Stephen turned. “Okay people. Off we go!”
&nbs
p; Brad darted across the field, the grackle soaring past him on glossy wings. Asrial followed at a quick walk with Stephen ranging before her. Mephistopheles went out last, his wings lowered so their arches pressed tightly to his shoulders and the feathers trailed behind him like a second cloak.
They made it halfway. Then Asrial took one step, wavered like a tree deprived of roots, and slid to the ground with wings splayed, the light glittering on the bronze and golden bands.
“Asrial!” Stephen stopped. Brad turned at his call, but he waved the boy on. “Go open the doors, Brad! Hurry on.”
Mephistopheles stopped at her side, fell to one knee, and scooped her up with an ease Stephen could not have matched. He had no idea how the demon managed to hold her without fouling her wings, or how in lifting her he’d kept the blanket over her. The image—tall, grim man, dark hair tracing lines across his throat and black wings draped behind him holding a limp woman, her white wings dragging across the ground—struck Stephen so hard his breath stopped.
“Is she—”
“Unconscious,” the demon said quietly as he joined the priest. “Or she wouldn’t have let me near her.
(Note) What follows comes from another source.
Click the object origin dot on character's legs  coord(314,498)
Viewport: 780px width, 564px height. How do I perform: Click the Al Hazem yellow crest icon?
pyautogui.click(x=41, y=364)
And best for her not to know that it was me who got her where we’re going.”
Stephen managed a faint, chagrined smile. “She doesn’t like me to touch her either.”
“She wasn’t trained to revile you all her life, though,” Mephistopheles said, and continued past him.
Somehow they made it across the field. Stephen locked the classroom door and followed the shadowed silhouette of the demon, Asrial’s wings brushing against the walls of the stairwell.